#### INPUT MATERIAL ####

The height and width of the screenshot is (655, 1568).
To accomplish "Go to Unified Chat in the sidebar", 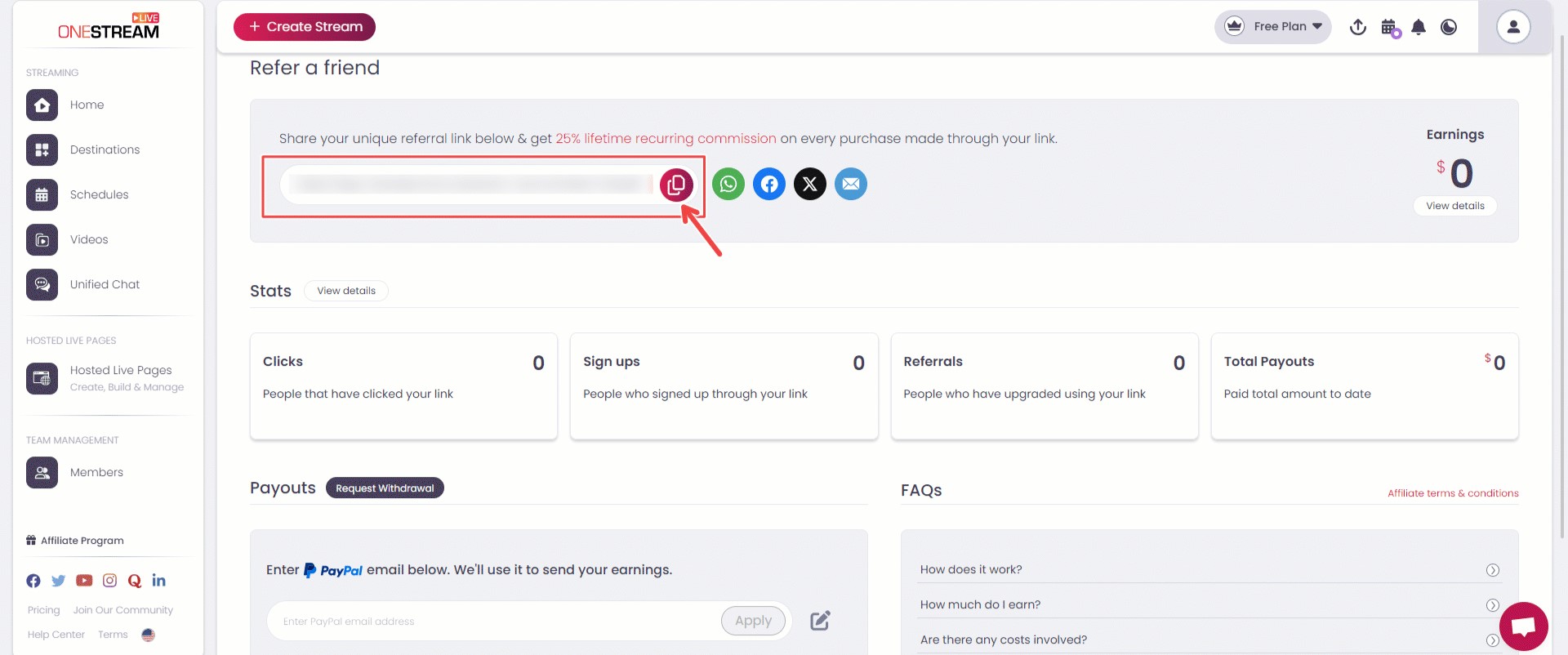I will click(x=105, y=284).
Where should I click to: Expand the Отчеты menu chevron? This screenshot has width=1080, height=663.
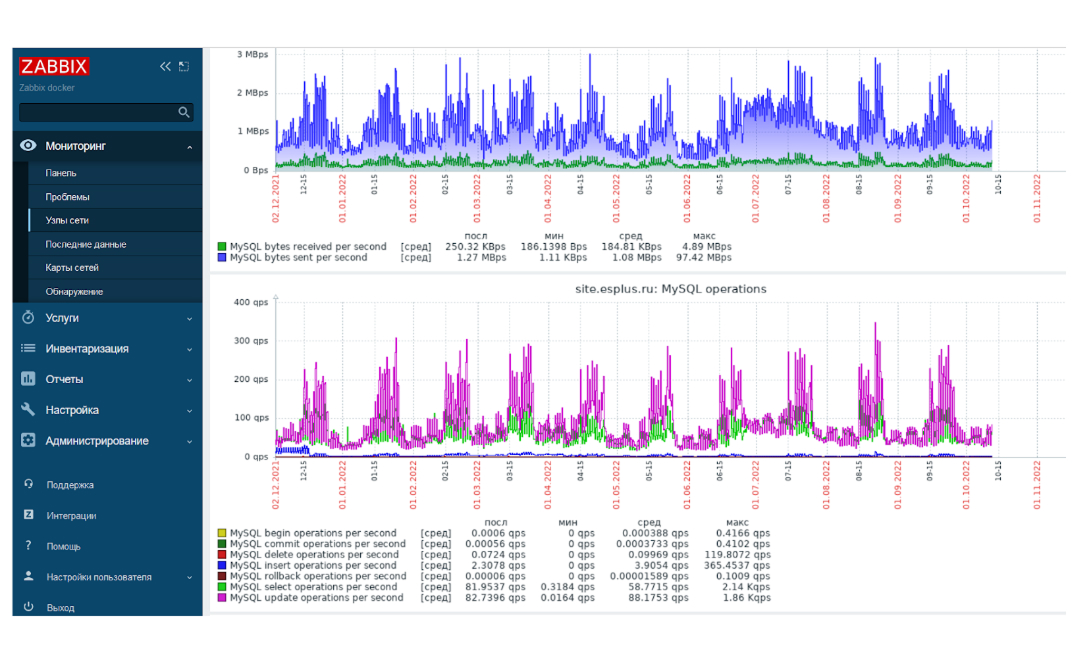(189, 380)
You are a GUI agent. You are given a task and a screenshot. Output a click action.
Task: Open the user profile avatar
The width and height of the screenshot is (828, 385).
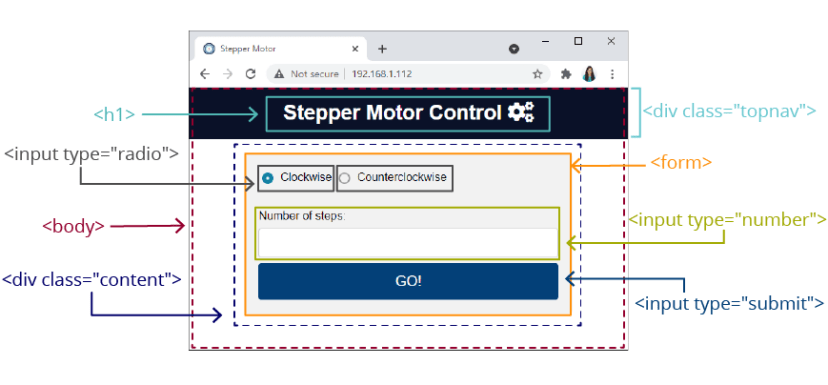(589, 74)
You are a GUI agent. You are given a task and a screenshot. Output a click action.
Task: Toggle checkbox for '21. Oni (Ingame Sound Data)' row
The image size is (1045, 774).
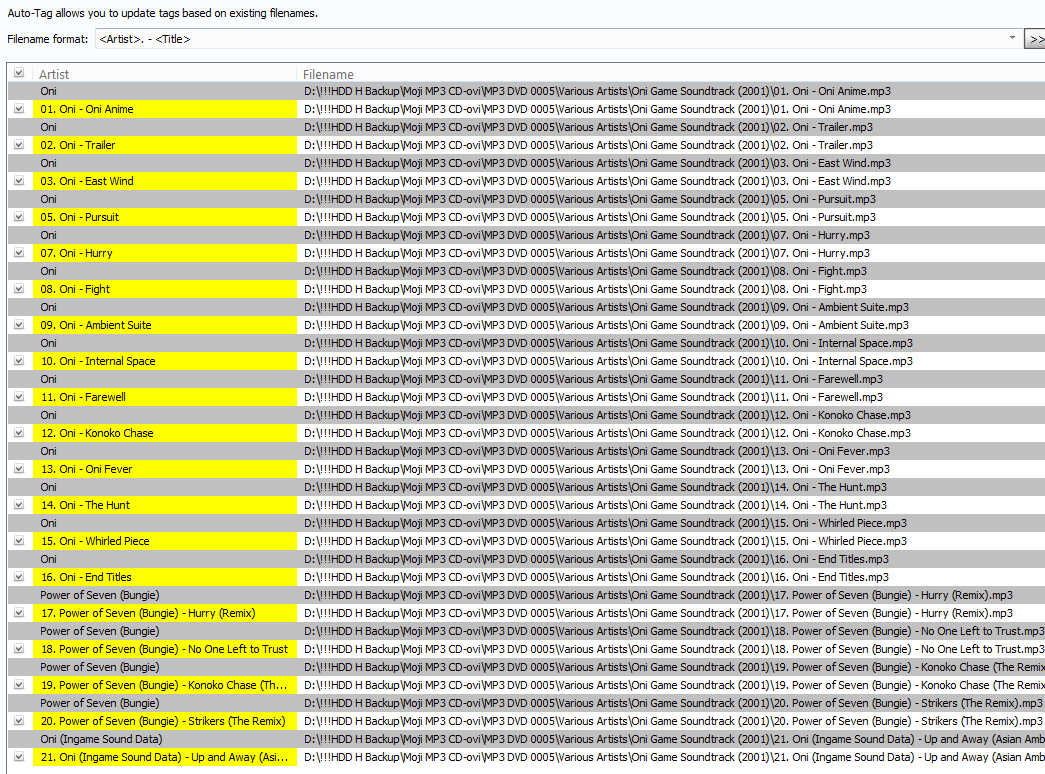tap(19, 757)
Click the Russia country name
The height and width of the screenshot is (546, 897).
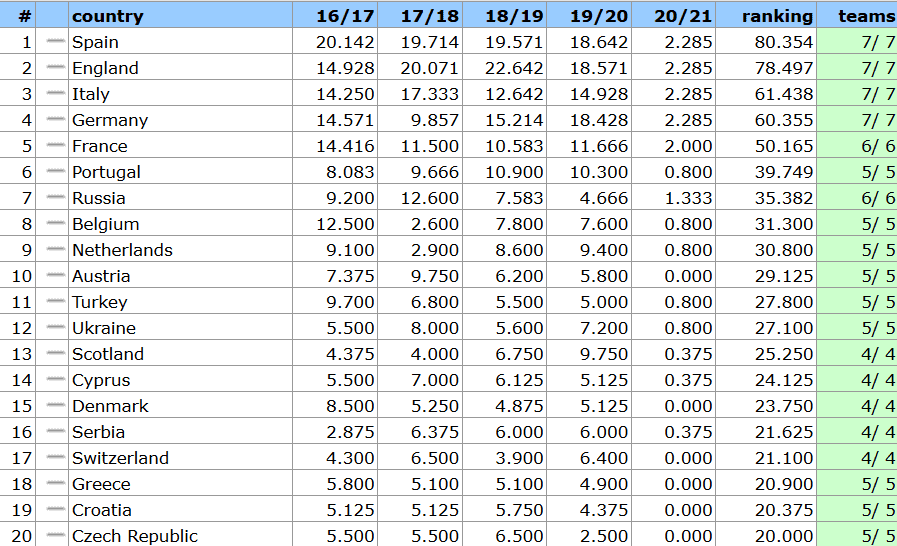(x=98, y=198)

####
#### INPUT MATERIAL ####

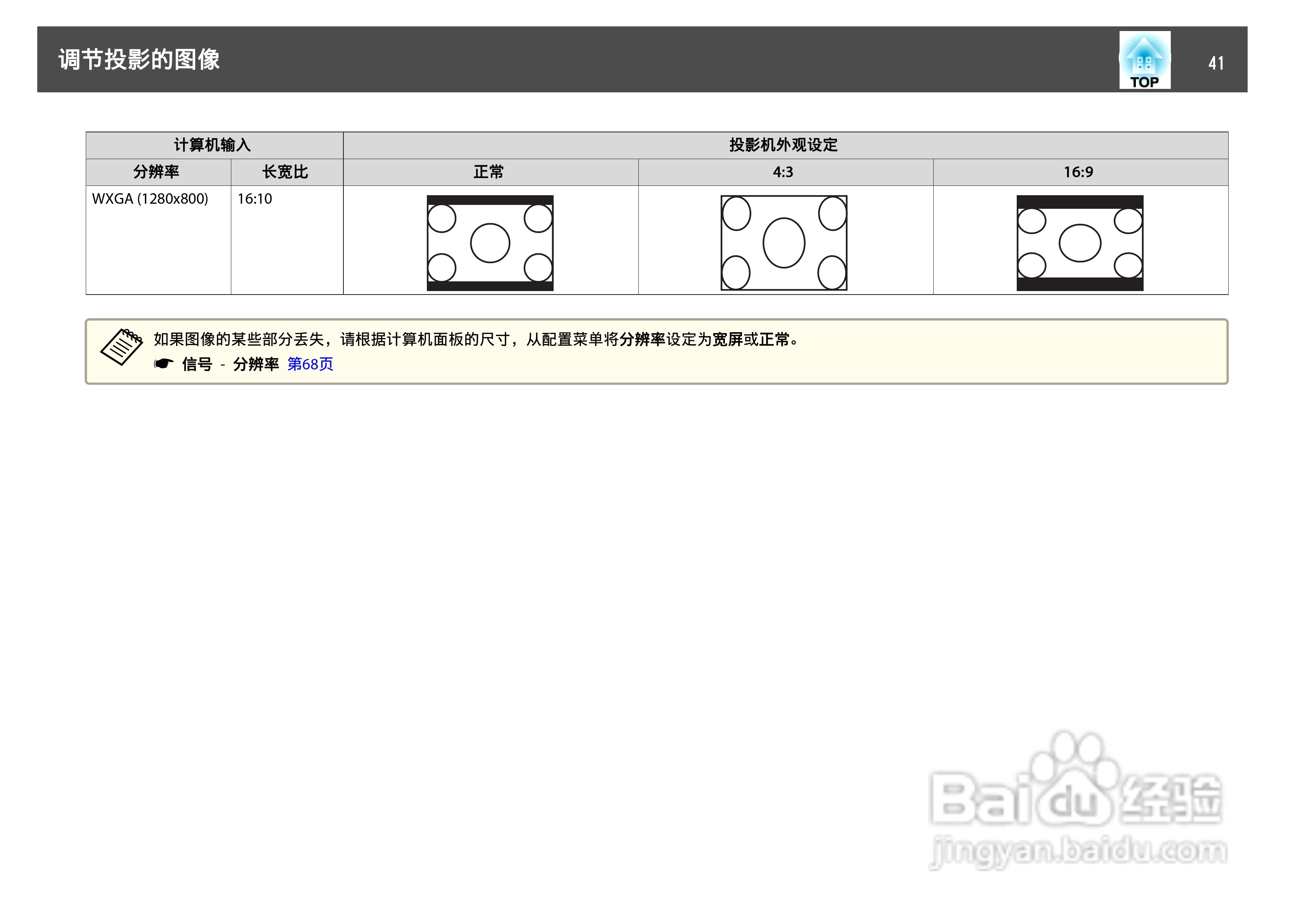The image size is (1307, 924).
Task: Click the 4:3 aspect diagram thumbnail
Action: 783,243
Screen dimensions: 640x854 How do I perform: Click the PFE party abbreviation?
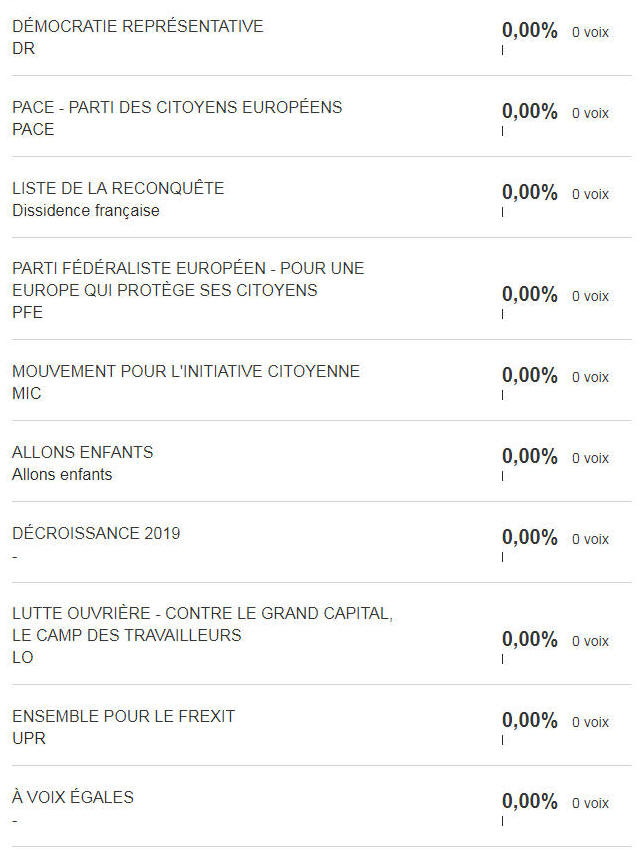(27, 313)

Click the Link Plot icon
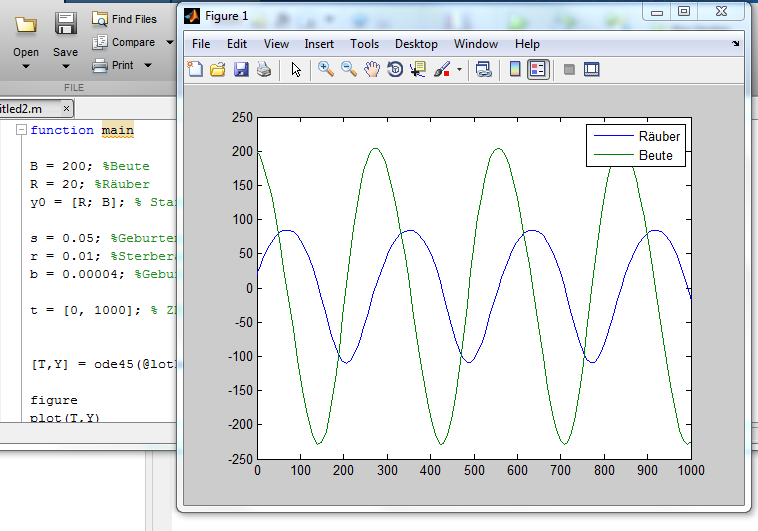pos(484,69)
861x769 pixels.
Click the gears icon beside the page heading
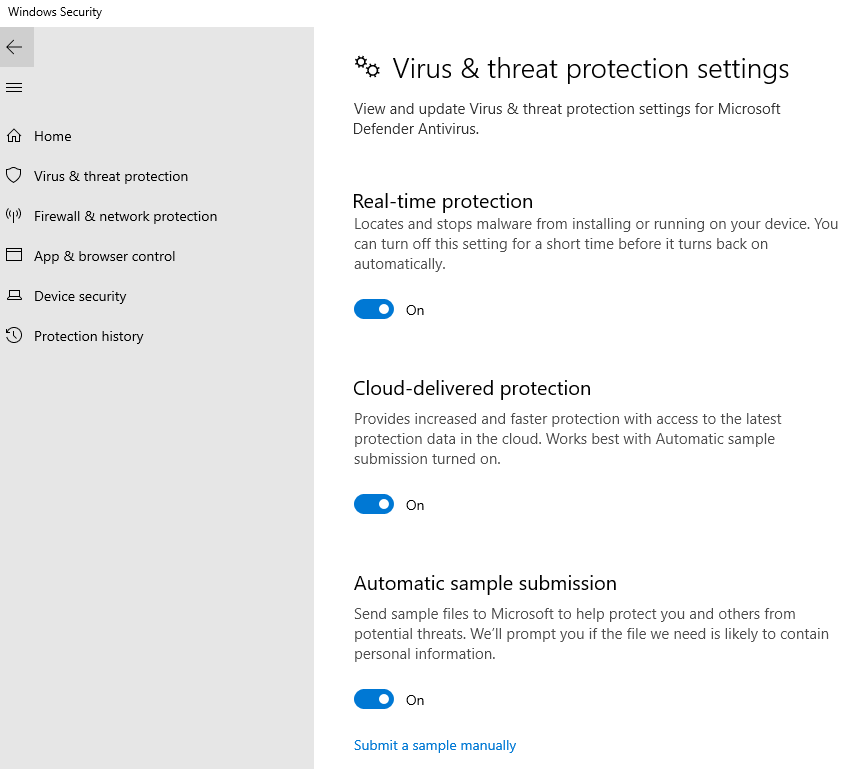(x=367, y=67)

####
#### INPUT MATERIAL ####

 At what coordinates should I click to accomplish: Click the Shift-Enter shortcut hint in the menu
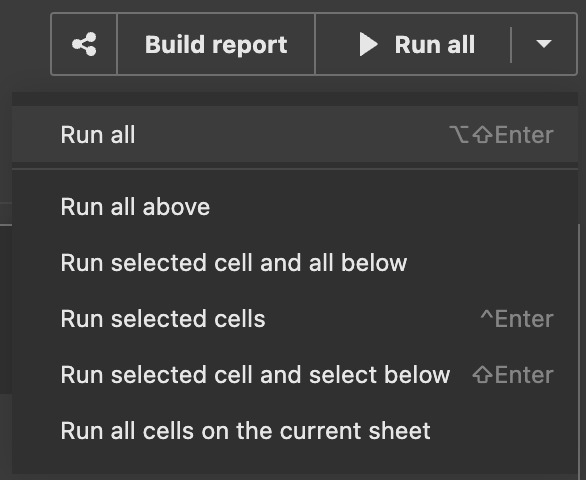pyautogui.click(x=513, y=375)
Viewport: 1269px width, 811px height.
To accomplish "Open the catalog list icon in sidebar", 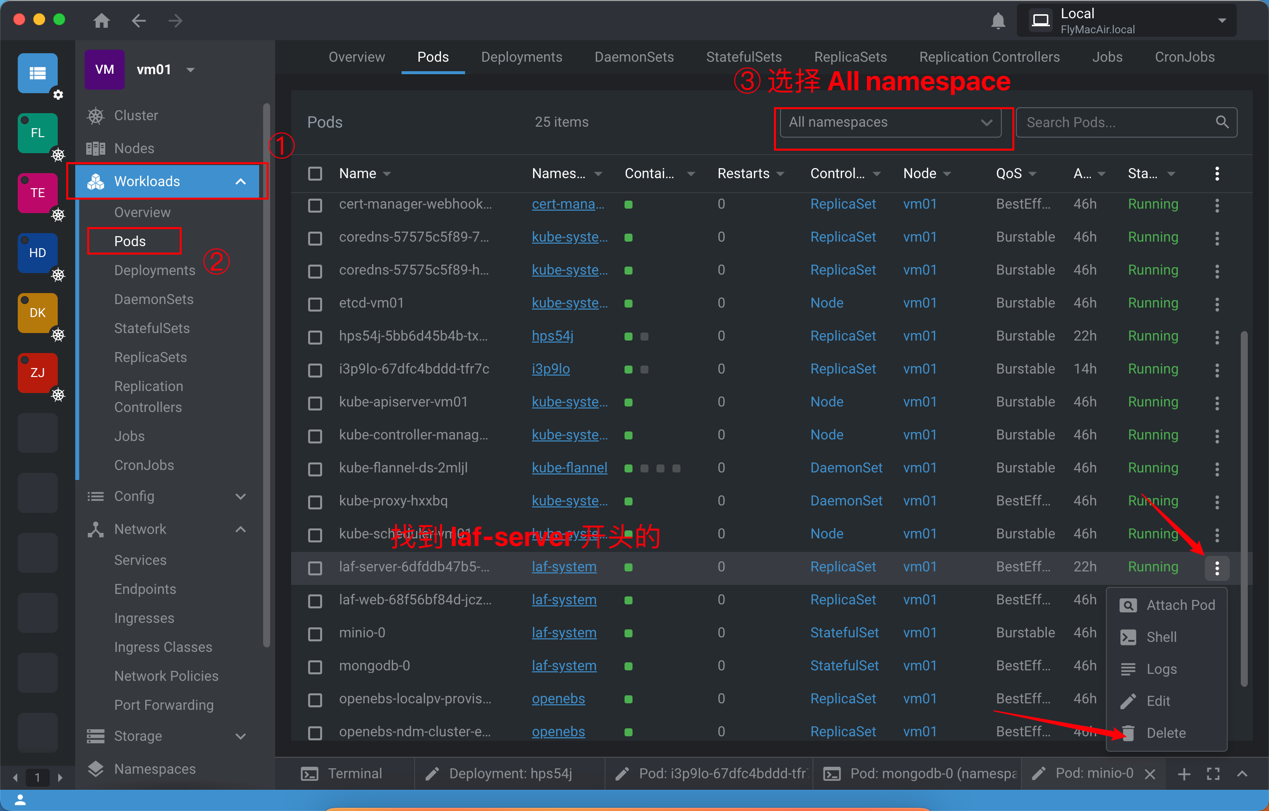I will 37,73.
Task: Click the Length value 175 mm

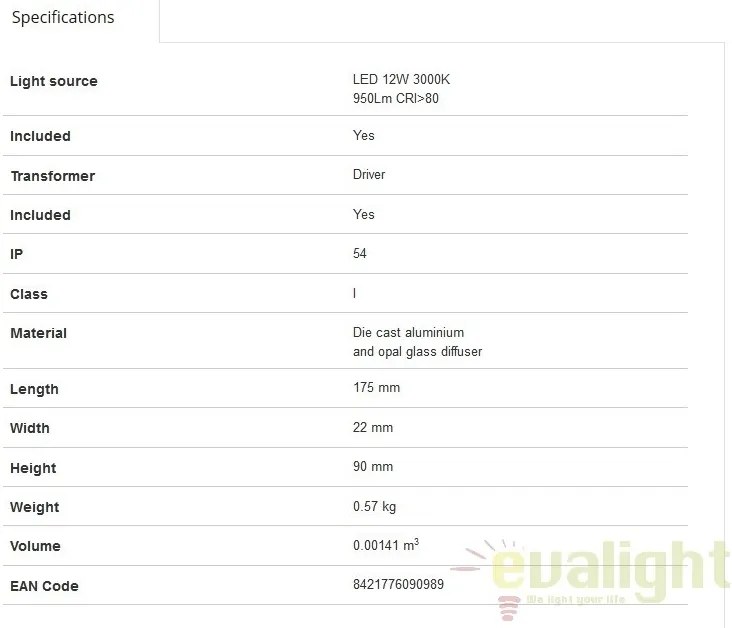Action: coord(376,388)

####

WHAT YOU SHOULD DO: Locate each line above that contains the word "menu", and copy those lines in full.

RESULT BELOW:
Where should I click to: Expand the Отчеты menu chevron? This screenshot has width=1080, height=663.
 At what coordinates should I click to accomplish: Click the Shift-Enter shortcut hint in the menu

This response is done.